Alongside the pandemic, climate change, the effects of natural disasters, such as tropical and winter storms, wildfires and monsoon rainfall in 2021 will “continue to be more severe” with emergency responses impacted by COVID restrictions. The increased severity of natural disasters will be complemented by overburdened health systems, claims Riskline, as COVID continues to test the ability of health systems to withstand shocks, or even delivering routine functions and mitigating downstream health effects into 2021 and beyond
Riskline cites a World Health Organisation (WHO) study from 105 countries that indicates that some 90% of countries have experienced disruptions to essential healthcare services, with low- and middle-income countries reporting the greatest difficulties during the COVID-19 pandemic. It includes Somalia, Central African Republic, South Sudan, Afghanistan, Yemen, Syria, Chad, Niger, the Democratic Republic of Congo, Mozambique, Sudan, Cameroon, Libya, Iraq, Nigeria, Uganda as well as Ethiopia, Eritrea, Haiti and Papua New Guinea among the countries with “the weakest capacity to cope with the added burden of the pandemic”.
Another COVID impacted risk is of social unrest caused by anti-austerity measures, COVID-19 restrictions and vaccine deployment. The global economy was expected to shrink by approximately 4.4% in 2020, due to the COVID-19 pandemic, according to International Monetary Fund (IMF) estimates and the effects of this recession will certainly continue to be felt this year.
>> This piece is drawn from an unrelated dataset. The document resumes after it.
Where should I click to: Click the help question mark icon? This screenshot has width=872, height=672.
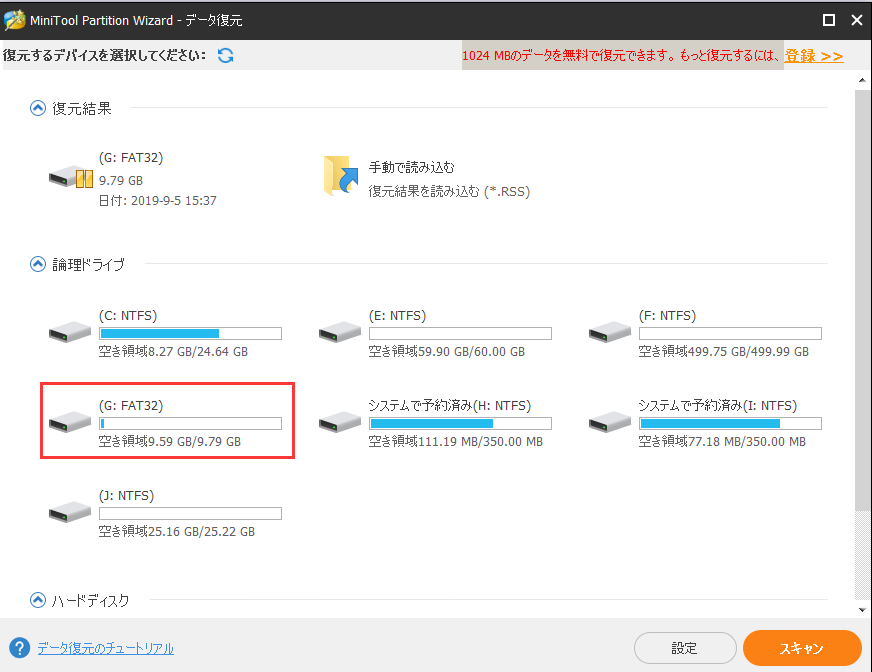pos(18,648)
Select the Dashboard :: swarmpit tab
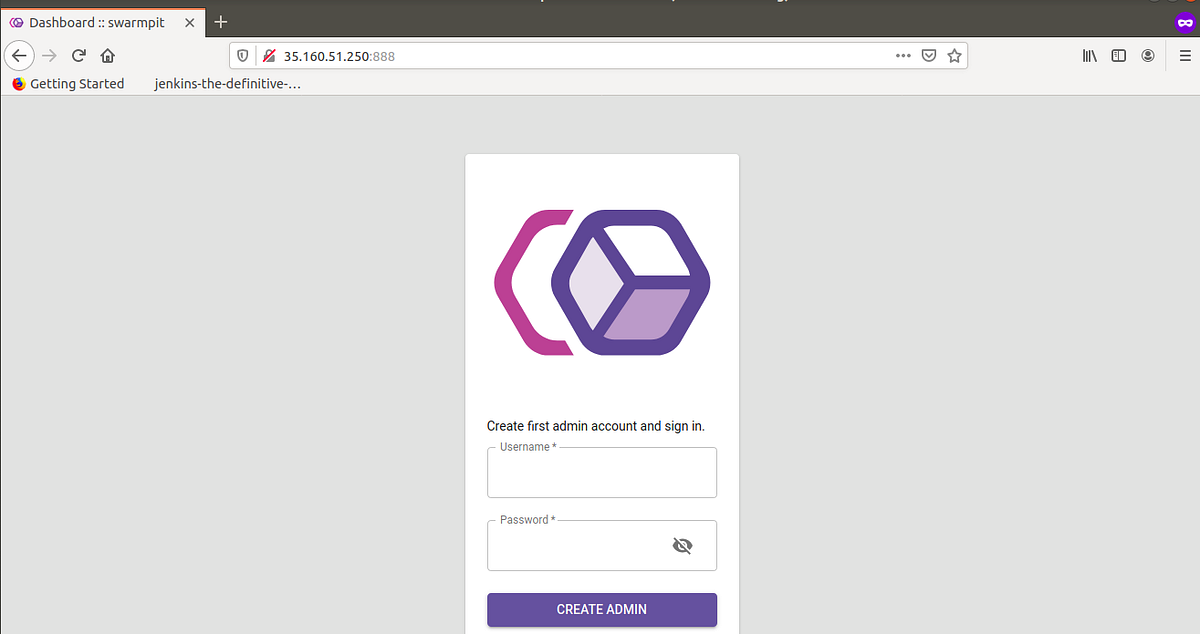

Riskline warns that “lower tax receipts and ballooning public deficits” are likely to force governments across the world to “implement painful austerity measures, including cuts to social programmes and unemployment benefits”. These actions certainly carry with them the potential to trigger popular unrest led by activist organisations, as we have seen more frequently over recent years.
Regional concerns with wider global impact include Iran and wider tensions in the Middle East, identifies Riskline. Meanwhile, the Horn of Africa region is seen to be at “an increased risk of destabilisation” as conflict in Ethiopia could further spill over into neighbouring states, including Eritrea, Sudan and Somalia, and worsen existing humanitarian, security and political challenges in these countries.
Similarly, there is also concern of an increase in crimes, such as carjacking and burglary, in developing and semi-developed countries, “whose governments are unable to provide adequate financial aid and other forms of relief amid the economic downturn triggered by the COVID-19 pandemic,” warns Riskline.
Away from COVID there is also the question of global political uncertainty amid a post-Brexit United Kingdom and post-Trump United States, warns Riskline. The UK’s exit from the European Union (EU) and its effects and President Biden’s challenge for economic recovery are clear uncertainties, but there are others.
Elsewhere, France has a presidential election approaching in 2022, NATO “will have to address the Turkish elephant in the room,” and Asia-Pacific nations such as Taiwan, Japan, South Korea and Australia, “will demand greater attention to deal with an emboldened People’s Republic of China,” it warns.
It is clear there are a number of travel risks for the 12 months ahead, and that is just the ones that we can predict. As 2020 proved, it is the unexpected risks that have the biggest impact.